■ Instructions to follow ■
Leave every picture out, and give again exactly the lines from the one containing "Toggle Intel Turbo" through the end of the listing.
Content starts
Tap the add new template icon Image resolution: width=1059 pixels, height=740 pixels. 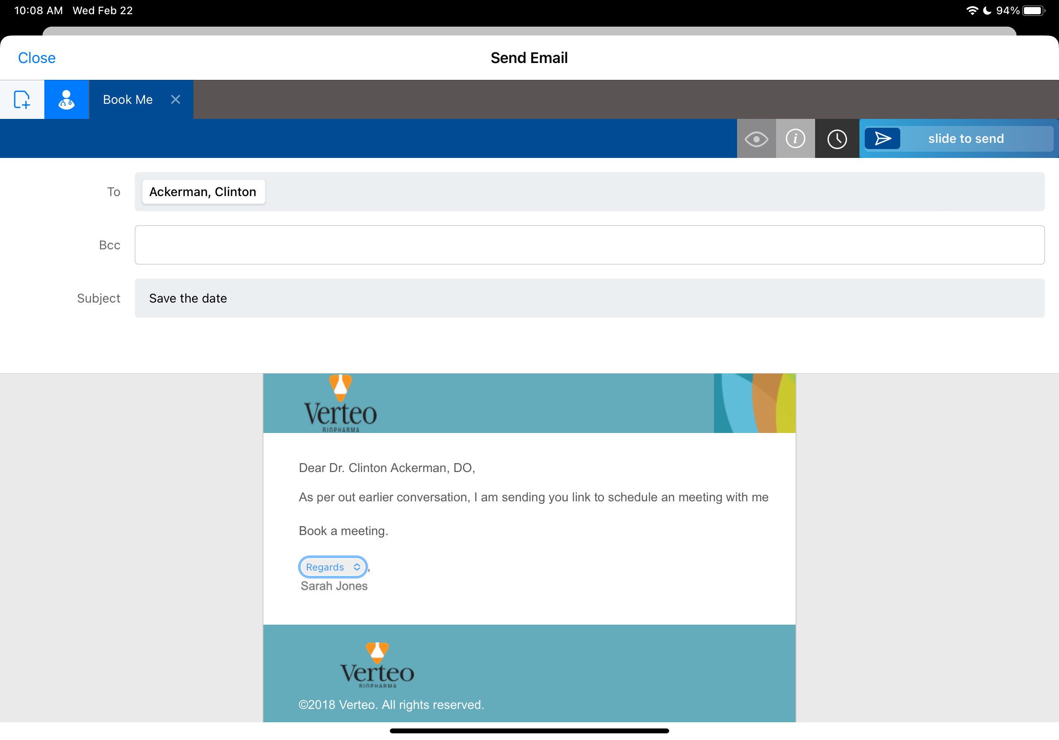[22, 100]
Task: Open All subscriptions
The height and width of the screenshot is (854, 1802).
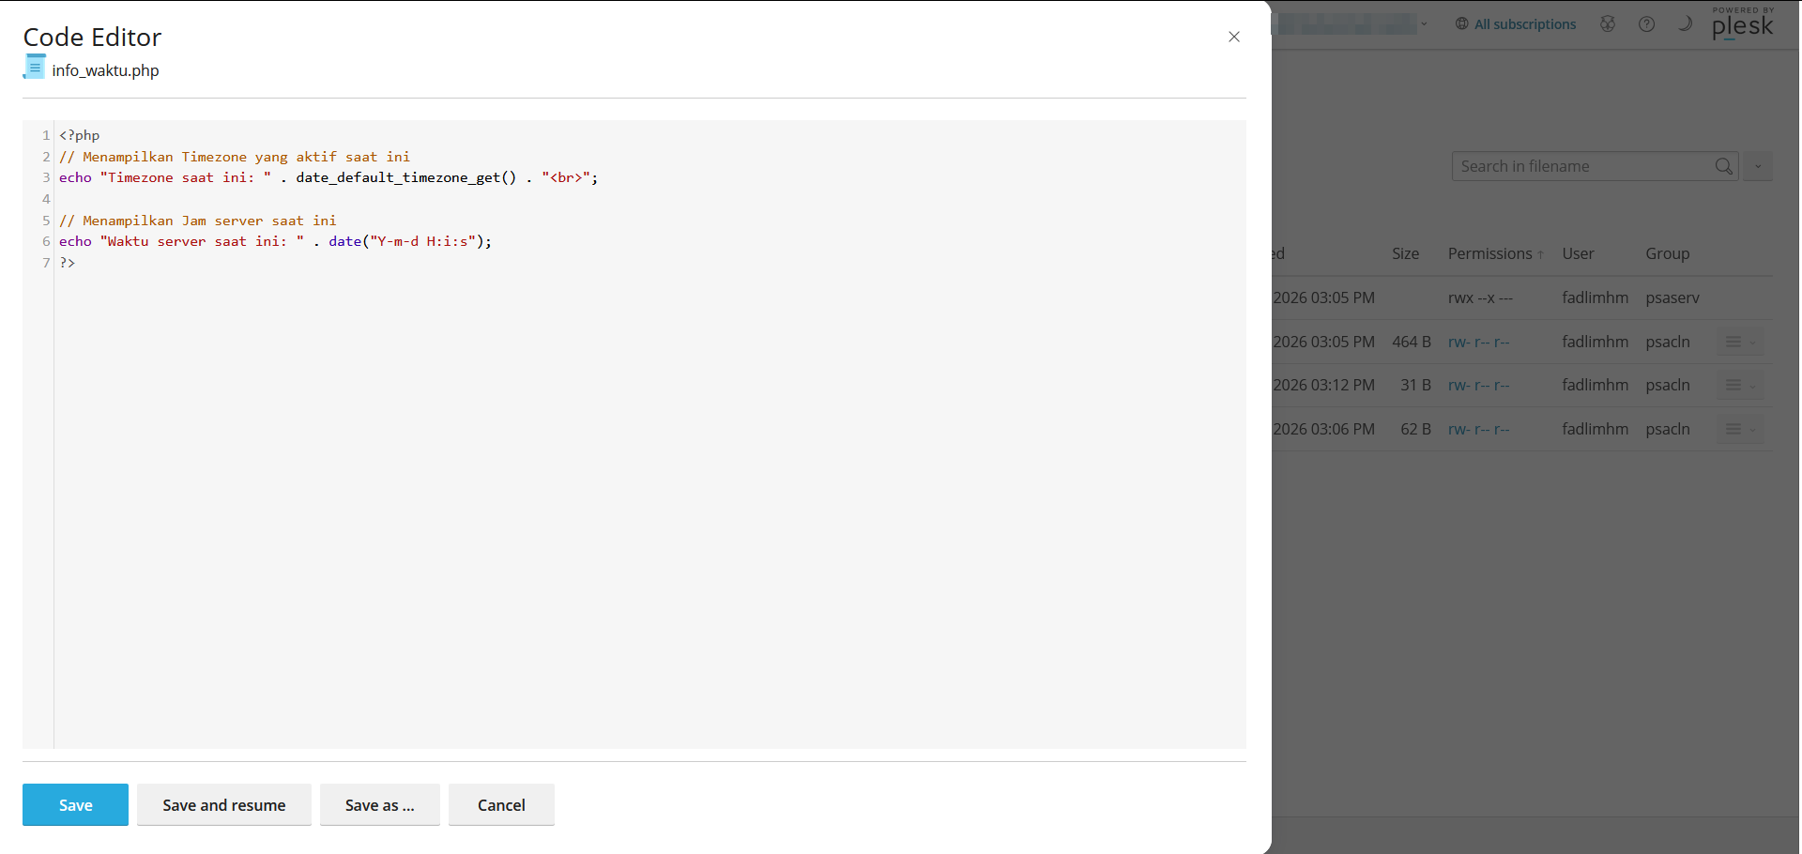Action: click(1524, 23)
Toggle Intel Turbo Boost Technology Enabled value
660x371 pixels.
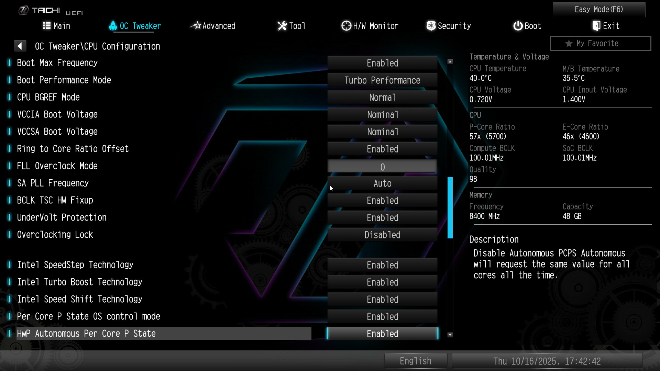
Content ends
■ Task response ■
Toggle Intel Turbo Boost Technology Enabled value
660x371 pixels.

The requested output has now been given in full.